### DATASET EXTRACT ###
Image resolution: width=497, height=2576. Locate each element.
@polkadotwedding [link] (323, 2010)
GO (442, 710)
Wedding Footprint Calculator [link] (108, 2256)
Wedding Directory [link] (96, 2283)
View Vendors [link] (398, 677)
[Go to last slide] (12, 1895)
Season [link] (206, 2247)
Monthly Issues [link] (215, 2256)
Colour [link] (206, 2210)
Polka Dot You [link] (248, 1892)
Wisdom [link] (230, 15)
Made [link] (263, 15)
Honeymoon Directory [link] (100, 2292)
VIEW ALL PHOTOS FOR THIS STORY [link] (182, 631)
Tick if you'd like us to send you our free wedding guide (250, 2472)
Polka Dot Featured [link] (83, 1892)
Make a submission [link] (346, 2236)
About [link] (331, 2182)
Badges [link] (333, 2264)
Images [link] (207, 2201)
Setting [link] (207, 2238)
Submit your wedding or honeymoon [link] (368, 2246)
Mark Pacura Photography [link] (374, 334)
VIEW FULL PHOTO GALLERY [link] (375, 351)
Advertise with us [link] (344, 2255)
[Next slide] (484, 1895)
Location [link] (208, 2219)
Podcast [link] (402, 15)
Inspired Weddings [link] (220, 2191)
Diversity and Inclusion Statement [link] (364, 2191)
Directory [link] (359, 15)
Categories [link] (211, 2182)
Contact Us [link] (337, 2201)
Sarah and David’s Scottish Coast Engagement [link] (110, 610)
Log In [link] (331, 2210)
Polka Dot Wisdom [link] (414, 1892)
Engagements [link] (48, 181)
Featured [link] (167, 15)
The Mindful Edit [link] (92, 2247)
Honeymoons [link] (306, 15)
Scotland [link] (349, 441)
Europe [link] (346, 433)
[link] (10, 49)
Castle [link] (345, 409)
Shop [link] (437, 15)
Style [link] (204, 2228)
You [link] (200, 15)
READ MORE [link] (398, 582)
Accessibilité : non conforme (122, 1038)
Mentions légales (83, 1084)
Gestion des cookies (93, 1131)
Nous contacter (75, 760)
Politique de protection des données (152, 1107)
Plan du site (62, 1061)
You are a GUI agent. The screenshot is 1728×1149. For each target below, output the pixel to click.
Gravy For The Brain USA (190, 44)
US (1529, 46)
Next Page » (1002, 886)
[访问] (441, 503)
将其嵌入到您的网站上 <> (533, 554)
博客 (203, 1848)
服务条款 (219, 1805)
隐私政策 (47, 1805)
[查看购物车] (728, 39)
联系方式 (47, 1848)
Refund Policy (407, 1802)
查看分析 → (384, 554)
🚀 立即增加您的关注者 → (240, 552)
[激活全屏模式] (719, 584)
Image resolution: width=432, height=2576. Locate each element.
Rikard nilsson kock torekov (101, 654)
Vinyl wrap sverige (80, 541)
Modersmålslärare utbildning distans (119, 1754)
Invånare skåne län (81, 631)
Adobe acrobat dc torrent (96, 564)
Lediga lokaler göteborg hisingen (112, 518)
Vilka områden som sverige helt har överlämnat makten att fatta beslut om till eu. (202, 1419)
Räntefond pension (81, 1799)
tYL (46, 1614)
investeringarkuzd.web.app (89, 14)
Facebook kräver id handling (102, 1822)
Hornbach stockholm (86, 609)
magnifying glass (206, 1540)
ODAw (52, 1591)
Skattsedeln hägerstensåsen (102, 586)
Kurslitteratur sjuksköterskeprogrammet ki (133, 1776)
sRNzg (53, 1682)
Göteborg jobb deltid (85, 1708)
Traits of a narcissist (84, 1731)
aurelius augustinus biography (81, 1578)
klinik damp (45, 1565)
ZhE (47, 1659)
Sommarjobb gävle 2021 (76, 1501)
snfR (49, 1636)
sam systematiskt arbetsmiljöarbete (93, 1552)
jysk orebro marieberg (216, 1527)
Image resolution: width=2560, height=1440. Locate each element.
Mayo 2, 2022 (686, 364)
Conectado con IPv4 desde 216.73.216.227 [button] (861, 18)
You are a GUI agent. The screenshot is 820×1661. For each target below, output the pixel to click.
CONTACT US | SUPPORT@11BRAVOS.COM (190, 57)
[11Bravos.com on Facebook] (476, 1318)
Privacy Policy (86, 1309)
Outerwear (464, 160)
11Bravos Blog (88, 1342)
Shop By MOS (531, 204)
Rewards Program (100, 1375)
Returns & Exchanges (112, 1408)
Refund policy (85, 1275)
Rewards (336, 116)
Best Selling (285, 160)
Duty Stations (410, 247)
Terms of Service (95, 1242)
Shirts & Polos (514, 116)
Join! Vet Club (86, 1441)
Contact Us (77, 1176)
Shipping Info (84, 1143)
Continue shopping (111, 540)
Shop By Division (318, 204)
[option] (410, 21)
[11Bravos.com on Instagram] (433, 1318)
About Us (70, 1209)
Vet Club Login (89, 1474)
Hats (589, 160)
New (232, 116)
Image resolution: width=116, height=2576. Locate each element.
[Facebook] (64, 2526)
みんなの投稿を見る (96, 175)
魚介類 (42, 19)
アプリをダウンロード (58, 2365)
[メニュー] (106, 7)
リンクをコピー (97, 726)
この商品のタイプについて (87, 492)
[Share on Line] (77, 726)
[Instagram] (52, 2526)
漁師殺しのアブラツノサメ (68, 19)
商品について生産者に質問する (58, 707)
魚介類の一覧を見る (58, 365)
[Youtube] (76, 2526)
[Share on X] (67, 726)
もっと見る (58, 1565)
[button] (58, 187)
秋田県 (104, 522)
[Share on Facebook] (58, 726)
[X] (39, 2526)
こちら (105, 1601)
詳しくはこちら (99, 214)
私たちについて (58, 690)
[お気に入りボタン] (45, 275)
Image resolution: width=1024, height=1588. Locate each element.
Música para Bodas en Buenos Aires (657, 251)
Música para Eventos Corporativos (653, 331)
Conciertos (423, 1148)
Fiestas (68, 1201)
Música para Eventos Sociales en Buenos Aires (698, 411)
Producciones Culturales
###
● DESCRIPTION OF THE TASK
Please copy the records from the line with "Categories [link] (211, 2182)" up to and including the line with "Mentions légales (83, 1084)", changing "Castle" to "Fortress" and leaving everything else as it is.

● ANSWER TO THIS TASK
Categories [link] (211, 2182)
Contact Us [link] (337, 2201)
Sarah and David’s Scottish Coast Engagement [link] (110, 610)
Log In [link] (331, 2210)
Polka Dot Wisdom [link] (414, 1892)
Engagements [link] (48, 181)
Featured [link] (167, 15)
The Mindful Edit [link] (92, 2247)
Honeymoons [link] (306, 15)
Scotland [link] (349, 441)
Europe [link] (346, 433)
[link] (10, 49)
Fortress [link] (345, 409)
Shop [link] (437, 15)
Style [link] (204, 2228)
You [link] (200, 15)
READ MORE [link] (398, 582)
Accessibilité : non conforme (122, 1038)
Mentions légales (83, 1084)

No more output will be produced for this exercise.